▶ Task description
Could you rewrite every item with "GUI agent" swapped for "interface assistant", changing nothing else and leaving out the pictures?

▶ Supplied data

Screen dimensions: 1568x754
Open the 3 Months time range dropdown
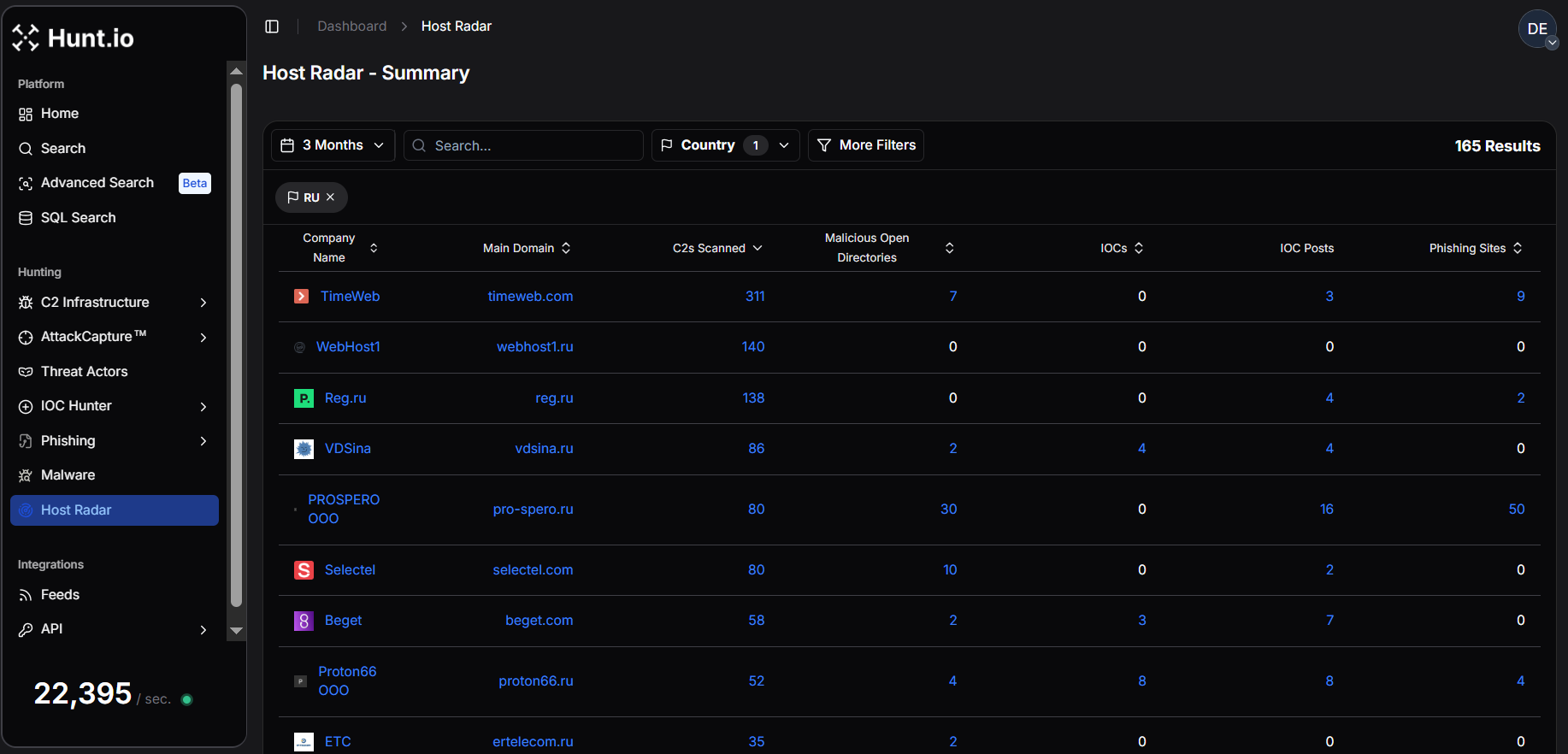333,145
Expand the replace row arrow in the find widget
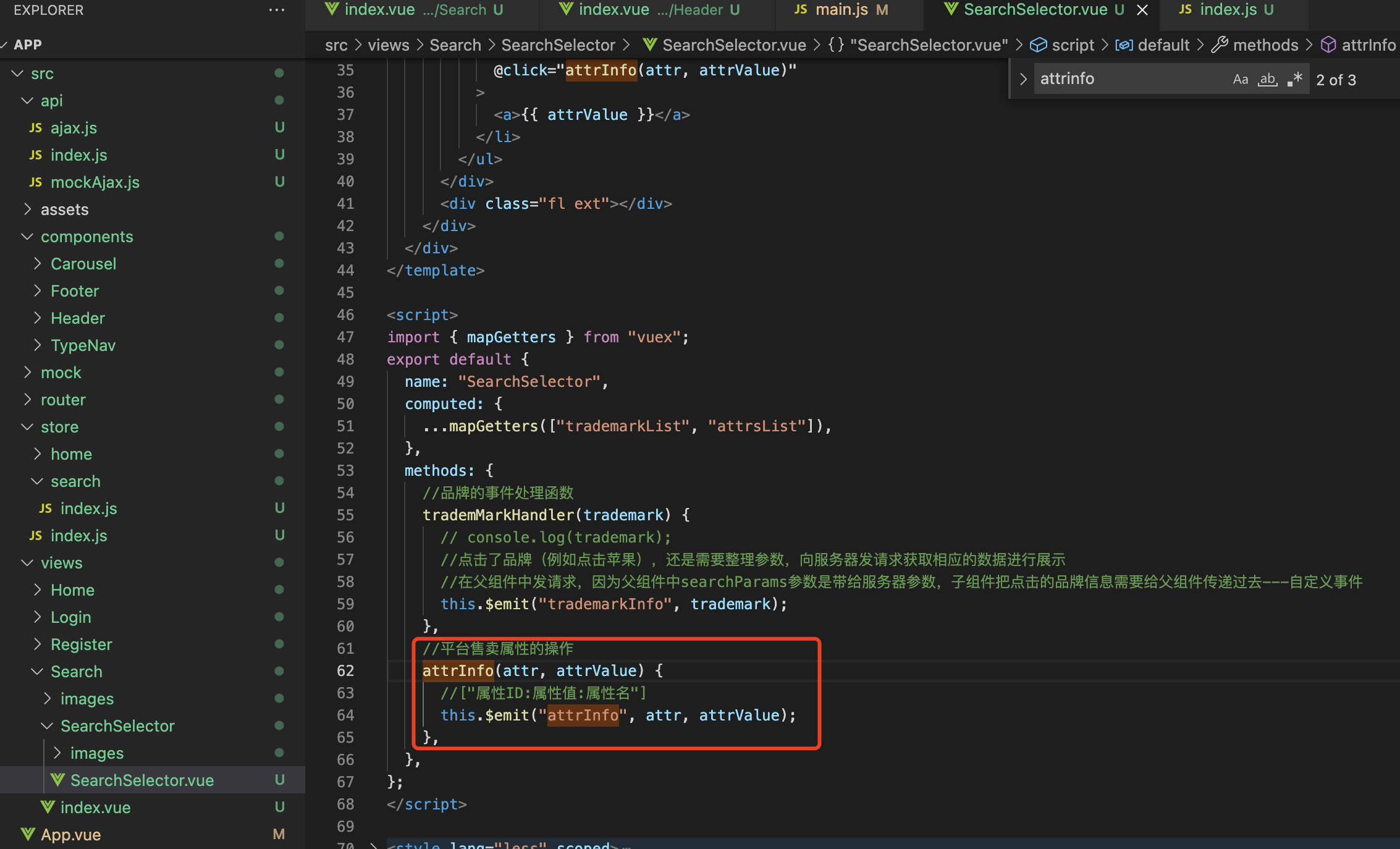This screenshot has width=1400, height=849. coord(1023,79)
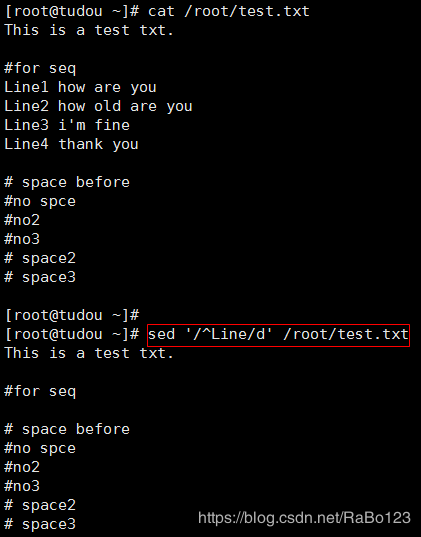Click the first '#no3' line in cat output
The height and width of the screenshot is (537, 421).
coord(22,239)
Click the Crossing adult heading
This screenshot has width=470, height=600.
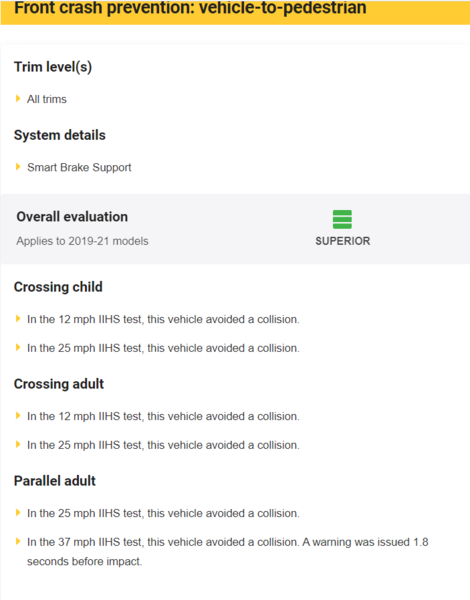coord(59,384)
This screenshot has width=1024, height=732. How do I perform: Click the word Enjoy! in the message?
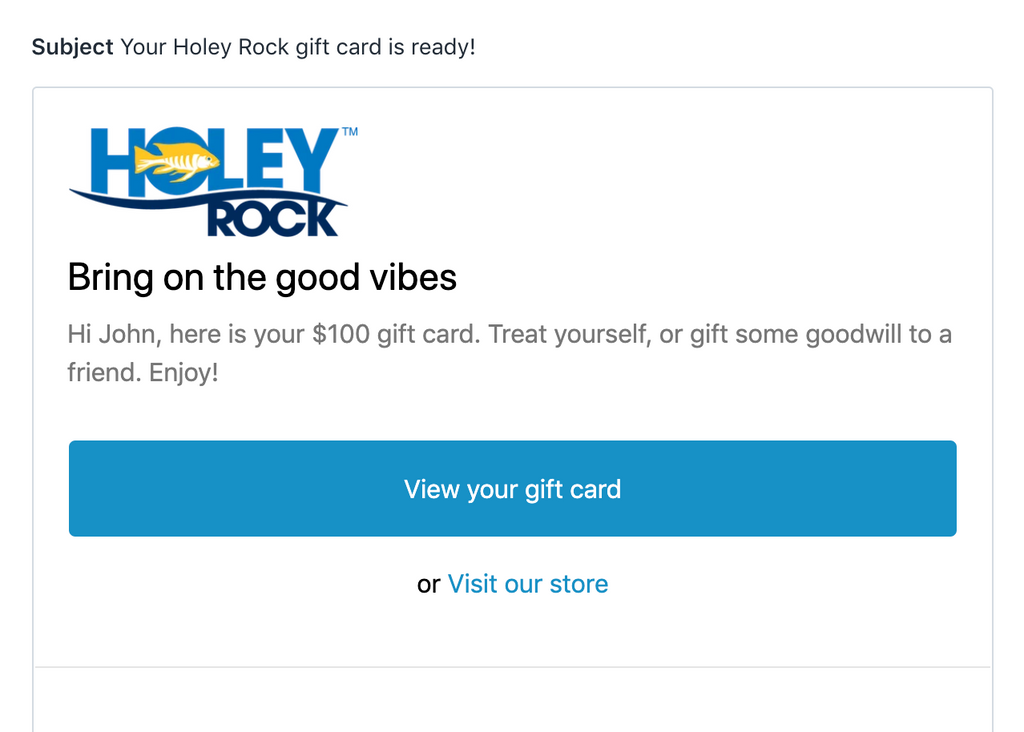pos(184,373)
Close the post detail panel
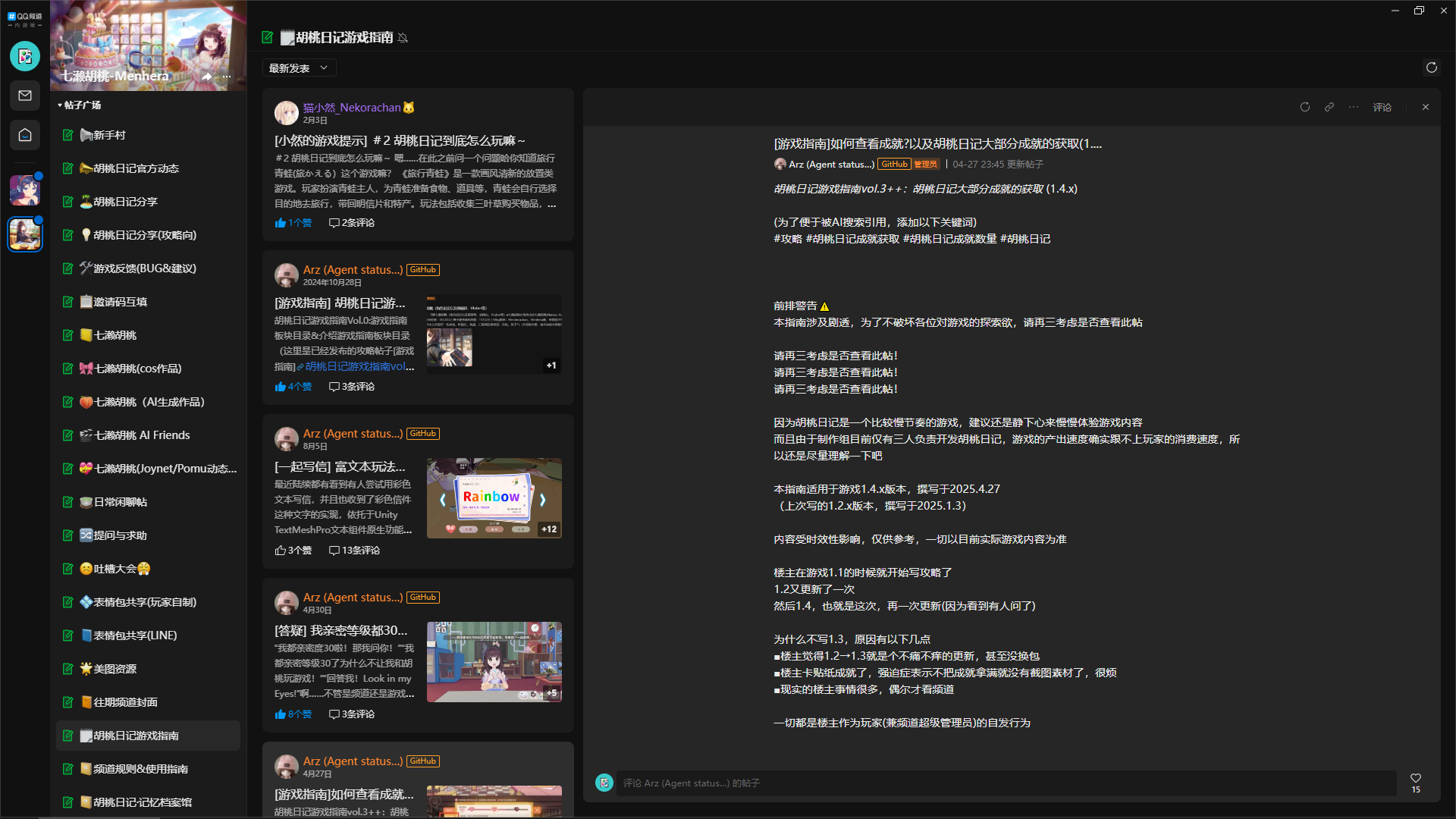 point(1426,108)
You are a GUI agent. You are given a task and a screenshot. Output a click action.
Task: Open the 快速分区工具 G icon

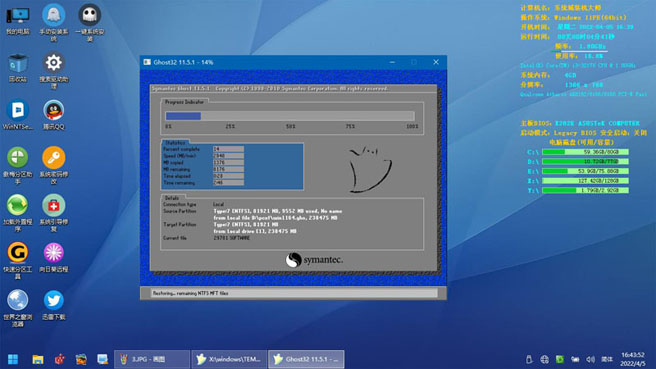pyautogui.click(x=18, y=260)
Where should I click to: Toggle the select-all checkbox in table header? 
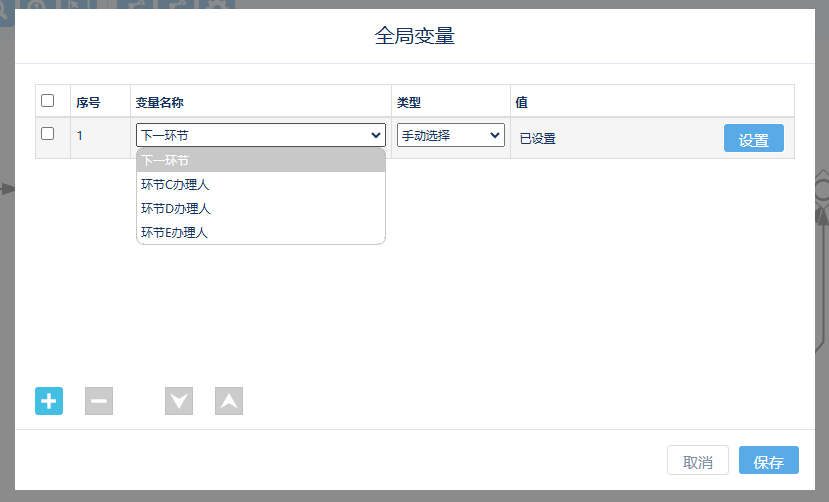click(x=47, y=101)
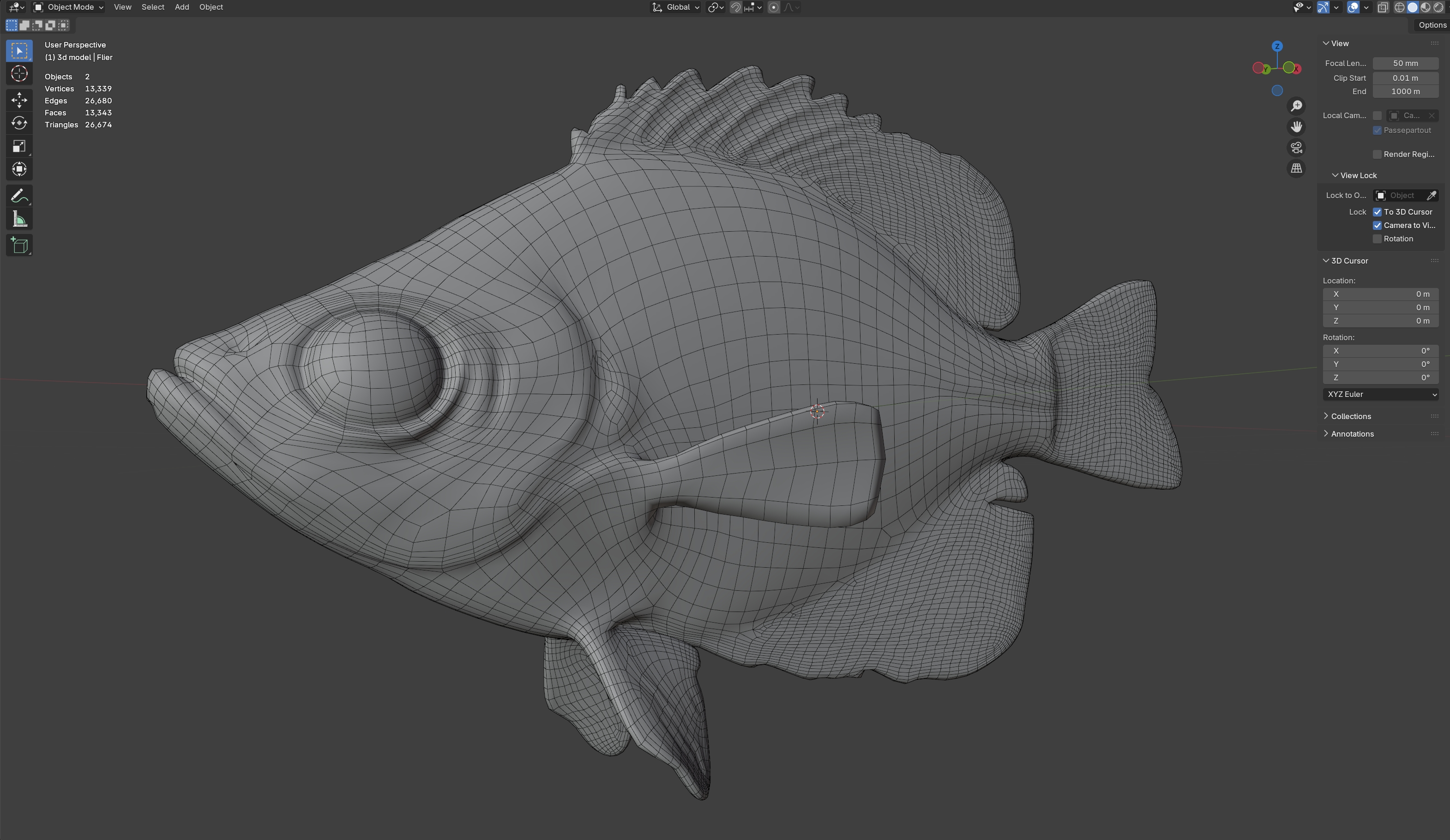This screenshot has height=840, width=1450.
Task: Select the Measure tool
Action: tap(19, 219)
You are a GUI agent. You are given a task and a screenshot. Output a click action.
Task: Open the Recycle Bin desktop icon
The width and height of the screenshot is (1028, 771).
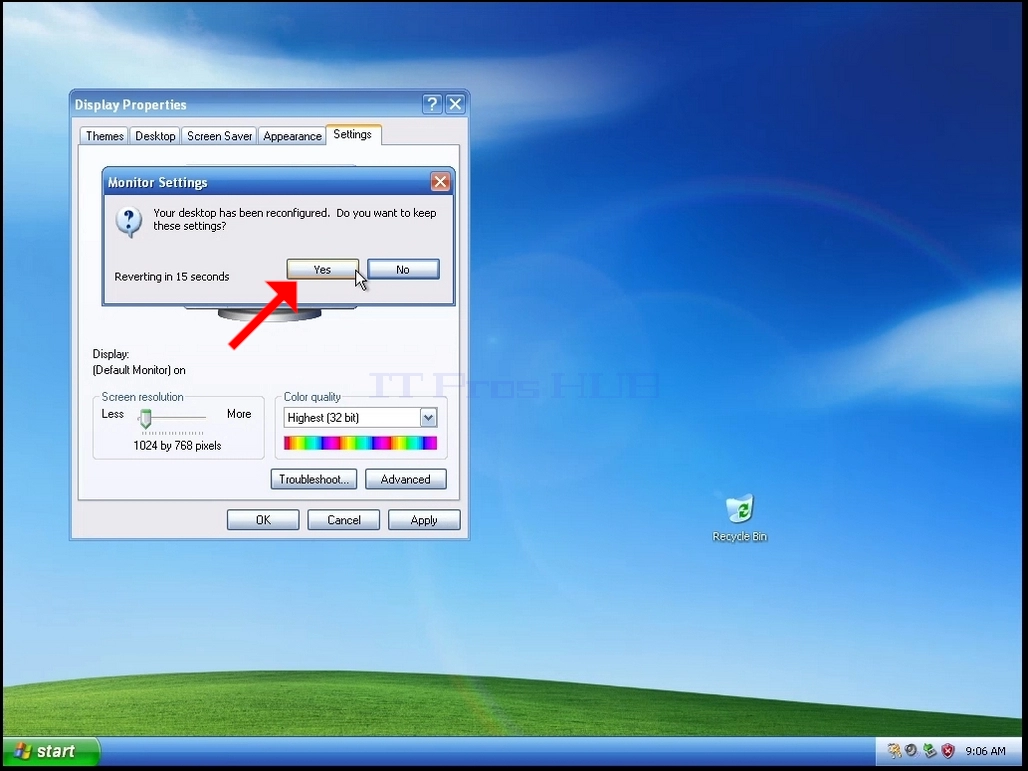tap(740, 518)
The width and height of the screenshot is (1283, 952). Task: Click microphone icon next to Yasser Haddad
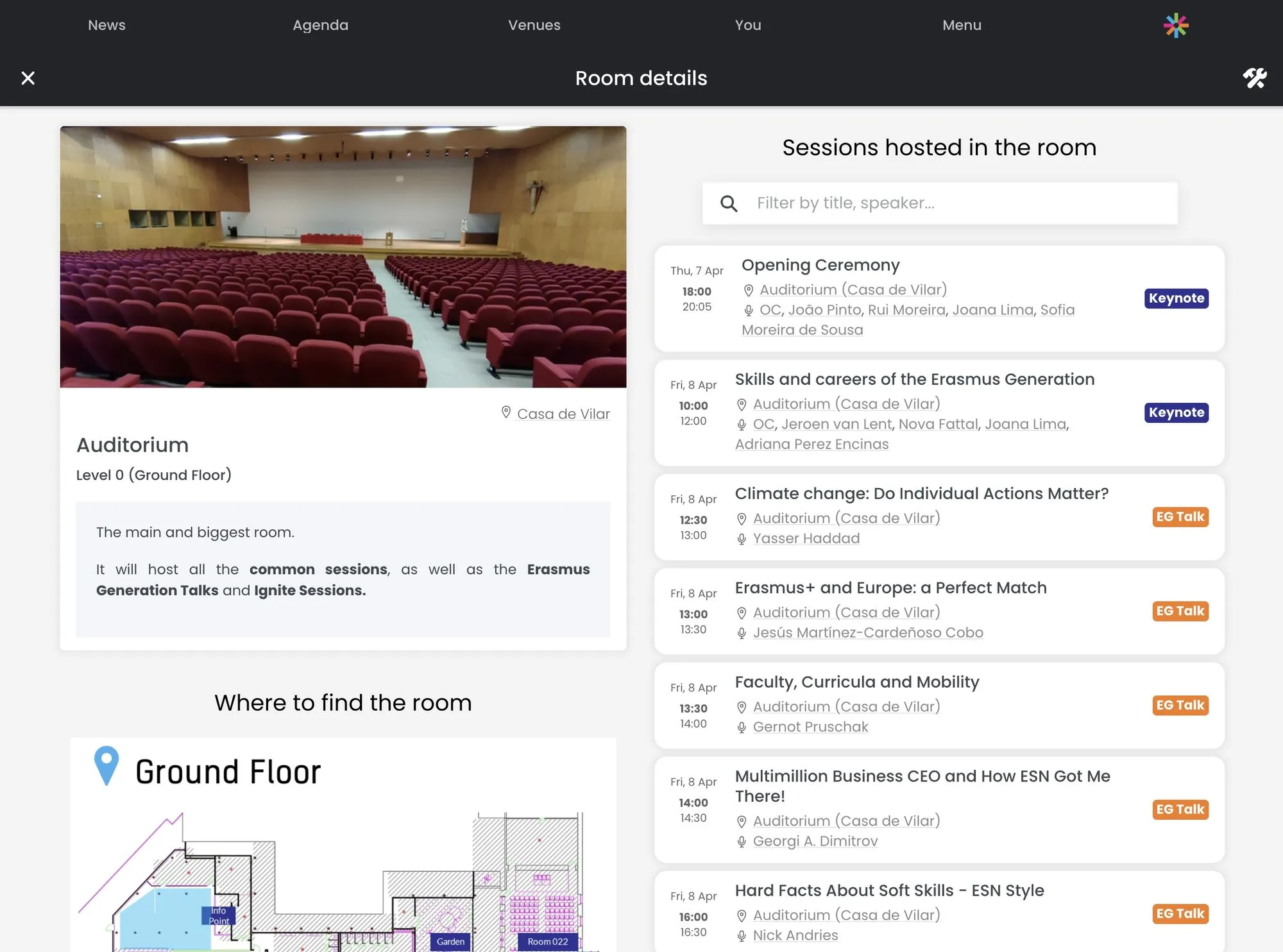click(x=742, y=539)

▶ Exercise result
Screen dimensions: 1568x754
Open the 3 Months time range dropdown
333,145
Expand the replace row arrow in the find widget
This screenshot has width=1400, height=849. coord(1023,79)
Click the first '#no3' line in cat output
The height and width of the screenshot is (537, 421).
coord(22,239)
Click the Crossing adult heading
This screenshot has width=470, height=600.
coord(59,384)
This screenshot has width=1024, height=732. How do I perform: Click the word Enjoy! in the message?
pos(184,373)
Close the post detail panel
 point(1426,108)
You are a interface assistant. You are given a task and a screenshot. Output a click action.
Task: Open the 快速分区工具 G icon

pyautogui.click(x=18, y=260)
Where should I click to: Toggle the select-all checkbox in table header? 
click(x=47, y=101)
This screenshot has height=840, width=1450.
Task: Select the Measure tool
Action: tap(19, 219)
You are a interface assistant. You are given a task and a screenshot. Output a click action.
Task: Open the Recycle Bin desktop icon
The width and height of the screenshot is (1028, 771).
tap(740, 518)
The width and height of the screenshot is (1283, 952). Task: Click microphone icon next to Yasser Haddad
click(x=742, y=539)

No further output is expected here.